### Brief
Can you pick up the speech about the commission's conciliation and dispute amendments and carry it on from where it stops?

--- START OF Given passage ---

Following the Milford decision, the commission has increasingly been required to determine threshold legal questions before moving to conciliation and dispute resolution, and that means more hearings, more lawyers, more delays and more cost. The original purpose of these processes was to resolve the disputes quickly and informally, and this amendment restores that practical approach.
It allows the commission to commence conciliation where an applicant alleges dismissal or unlawful termination, rather than requiring lengthy arguments about jurisdiction even before the sensible discussions can take place. That's practical, and I support it. The bill also allows certain procedural powers to be delegated to senior commission staff, which is again intended to streamline administrative functions and reduce unnecessary delays.
If appropriate safeguards remain in place, then they are reasonable reforms. The coalition supports measures dealing with vexatious and frivolous claims. Likewise, allowing certain matters to be determined on the papers without the consent of parties is simply common sense.
Not every matter is going to require a hearing. Not every matter requires people to travel, engage representatives and wait months for listing dates. If disputes can be fairly determined through written submissions, then the law should permit it, and that's a practical reform.
There is another element in the bill dealing with road transport contractors and the proposed high-income threshold, and the coalition has an open mind about the challenges facing owner-drivers and the transport contractors. But, with this section of it, we do believe that further scrutiny is required. Stakeholders themselves have expressed mixed views.
That is why the provisions warrant closer examination through Senate committee processes. These issues are all worthy of consideration. Most of them are very sensible reforms.

--- END OF Given passage ---
--- START OF Data provided ---

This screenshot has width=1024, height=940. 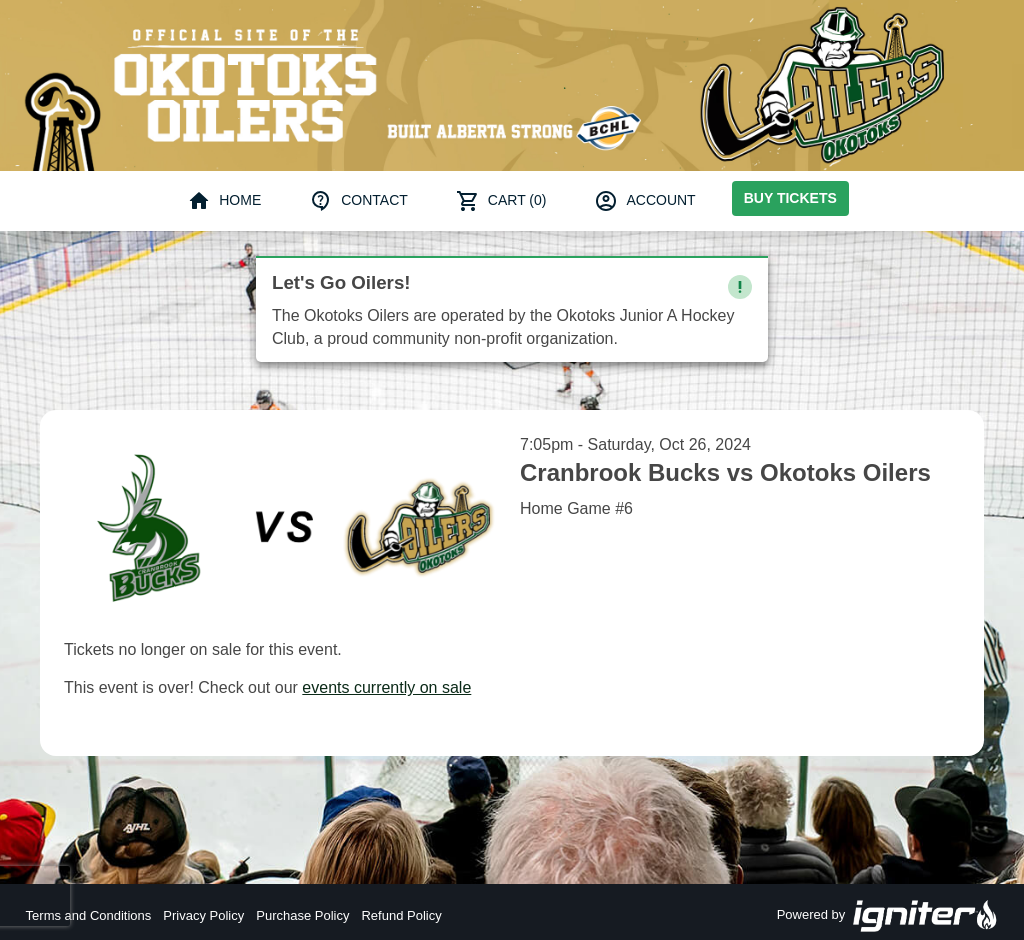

--- END OF Data provided ---

### Written response
But the next bit is where it descends into abject nonsense. The most controversial part of this bill is not those Fair Work Commission reforms that I spoke about. It's the other provisions, and they represent a fundamental change.
Currently, the Fair Work Act protects against discrimination based on whether a business has particular workplace instruments or enterprise agreements. The government now proposes an exemption to that. That exemption would permit Commonwealth agencies to preference businesses with particular kinds of enterprise agreements in relation to procurement.
Now, let's call this what it is: a deliberate legislative pathway for industrial relations arrangements to become a factor in Commonwealth procurement. Procurement should be about value for money, and value for money for the taxpayer should be based on these principles: value for money, capability, performance, delivery and compliance with the law. That's what taxpayers expect and what businesses expect, and it's what governments should deliver.
It shouldn't be based on whether a business has negotiated a union-covered enterprise agreement or not. That shouldn't be a deciding factor in the ability to compete for government work. This is particularly relevant for regional businesses and regional projects, because of what this will mean for really good regional projects.
An example is the Shepparton to Melbourne rail line, stage 3 of which was 80 per cent funded, to the tune of $320 million, by the previous coalition government. I'm still waiting for it to finish, but maybe the Allan government can answer as to why it hasn't been finished yet. That's Commonwealth funding.
If regional businesses that don't have certain types of enterprise bargaining agreements with unions can't compete for that work, then we've really lost something in this country. Some of these smaller businesses have wonderful relations with their employees, their workers. They all live in the same town, so they all want these businesses to work.
They all want to see the infrastructure that is being funded. Now they can't compete for that work, because of the types of industrial relations enterprise bargaining agreements that they have. It really is a kick in the guts for smaller regional companies, and the Commonwealth should not be picking winners and losers based on industrial relations preferences.
The government argues that these powers merely create an option, but the legislation goes further than creating an option. The provisions extend beyond the primary contractor. They can flow down supply chains.
A subcontractor may face pressure because the head contractor seeks to satisfy procurement requirements, and that pressure can cascade through the multiple layers of commercial relationships. Today it might be a preference. Tomorrow it might become an expectation.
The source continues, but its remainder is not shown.